#### EXTRACTED MATERIAL
Start of Block
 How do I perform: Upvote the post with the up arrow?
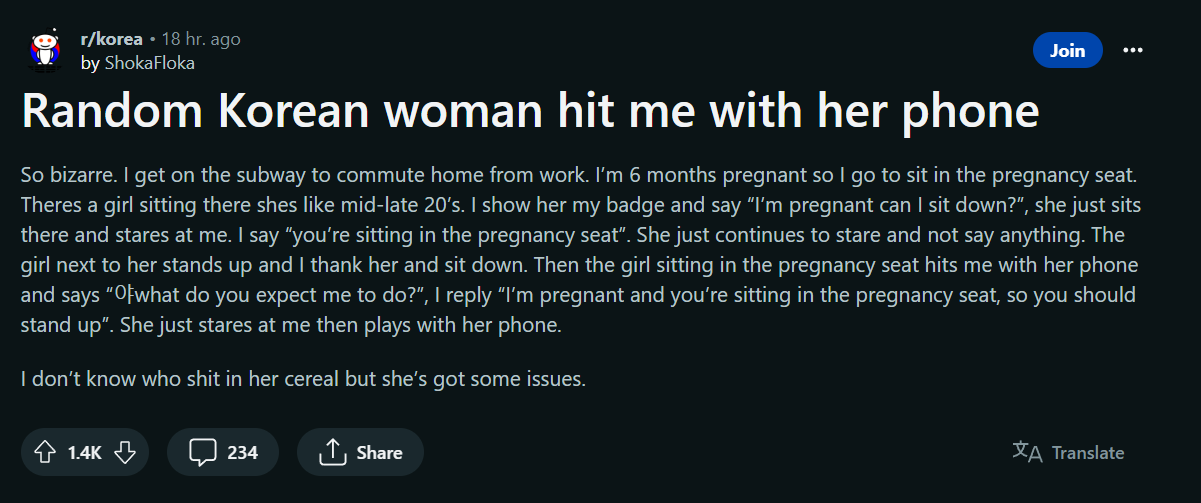tap(45, 453)
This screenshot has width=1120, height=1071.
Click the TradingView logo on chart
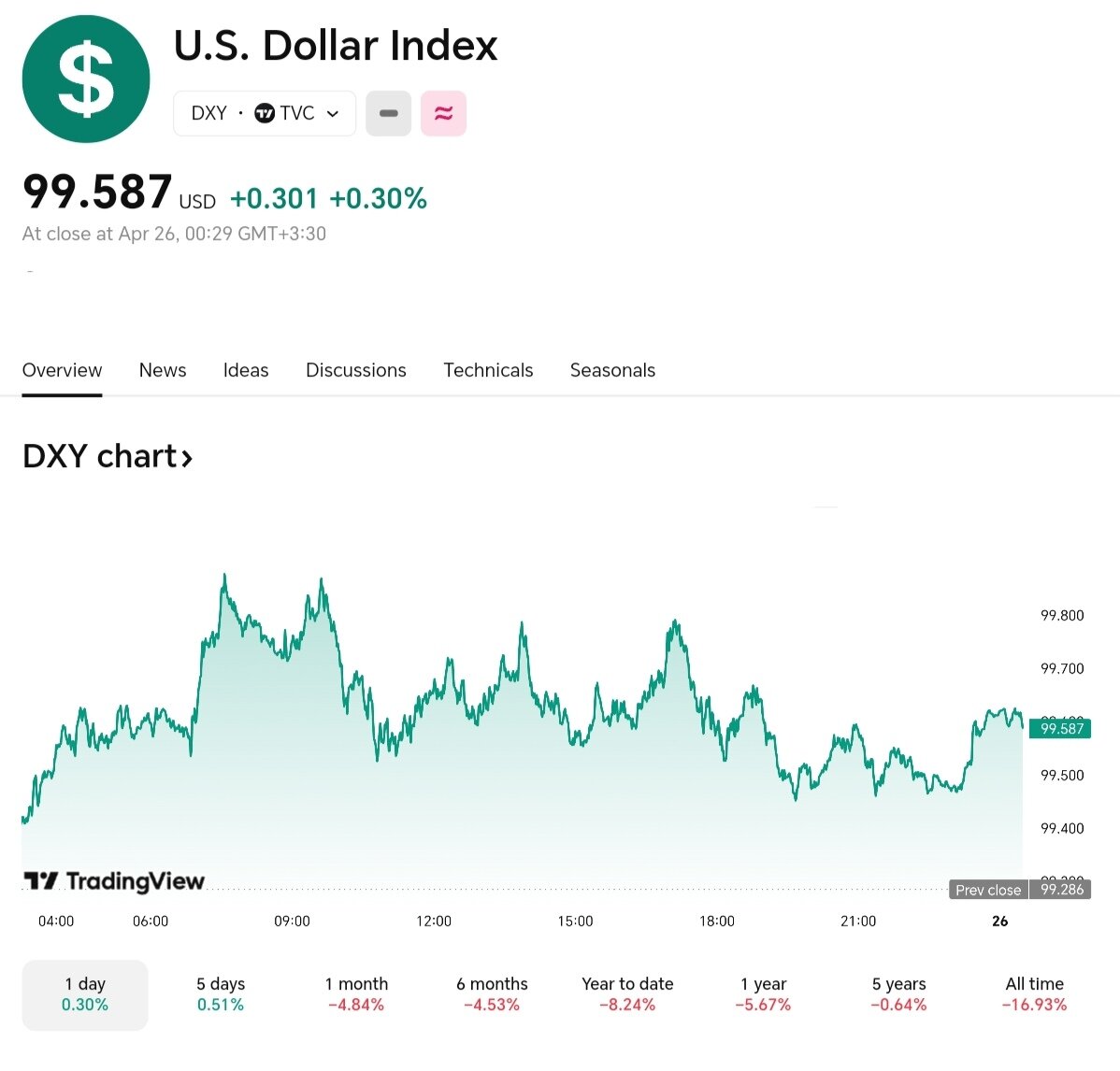point(114,881)
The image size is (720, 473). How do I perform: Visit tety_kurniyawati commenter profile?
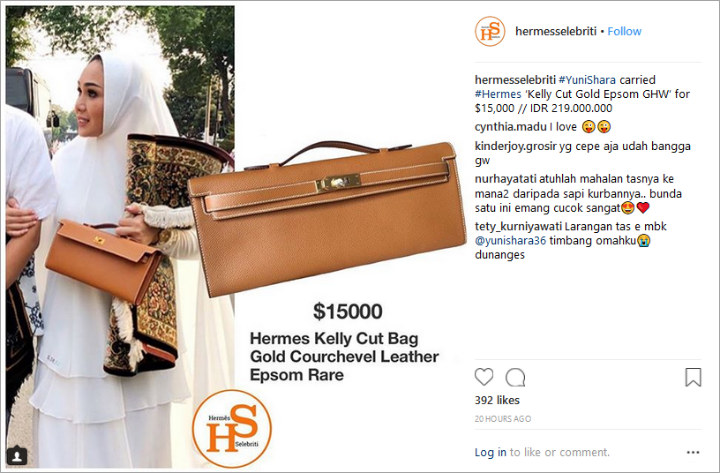[518, 226]
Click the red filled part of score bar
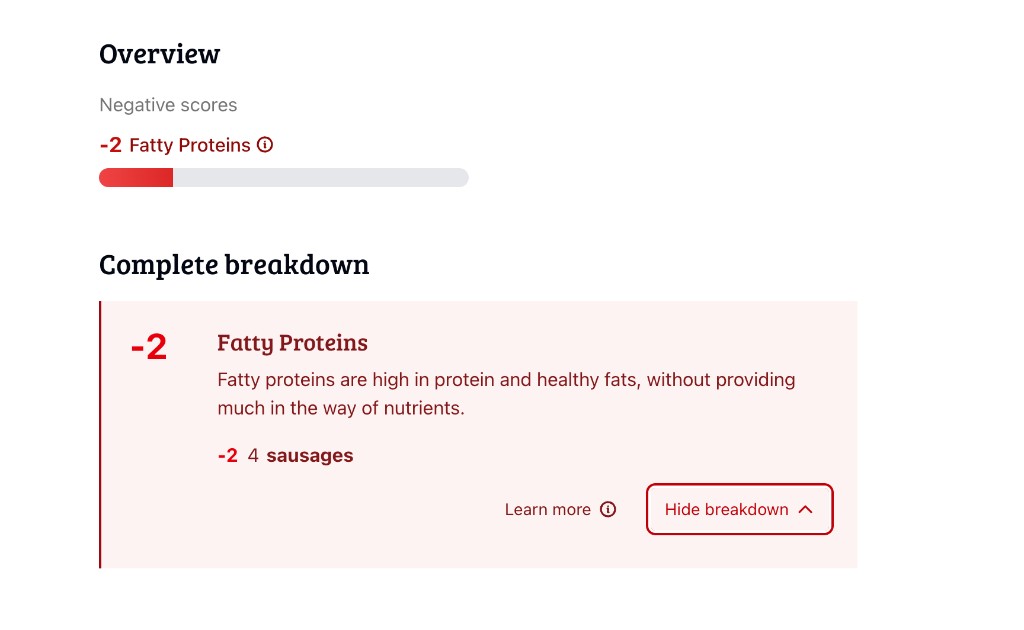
End of Block
#### YOUR INSTRUCTIONS
Produce an exact copy of the records above, leaving out the pictures.

#### RESPONSE TO THE TASK
 How do I perform: Upvote the post with the up arrow?
tap(45, 453)
This screenshot has width=1120, height=1071.
Click the TradingView logo on chart
point(114,881)
The image size is (720, 473). How do I perform: Visit tety_kurniyawati commenter profile?
[518, 226]
Click the red filled part of score bar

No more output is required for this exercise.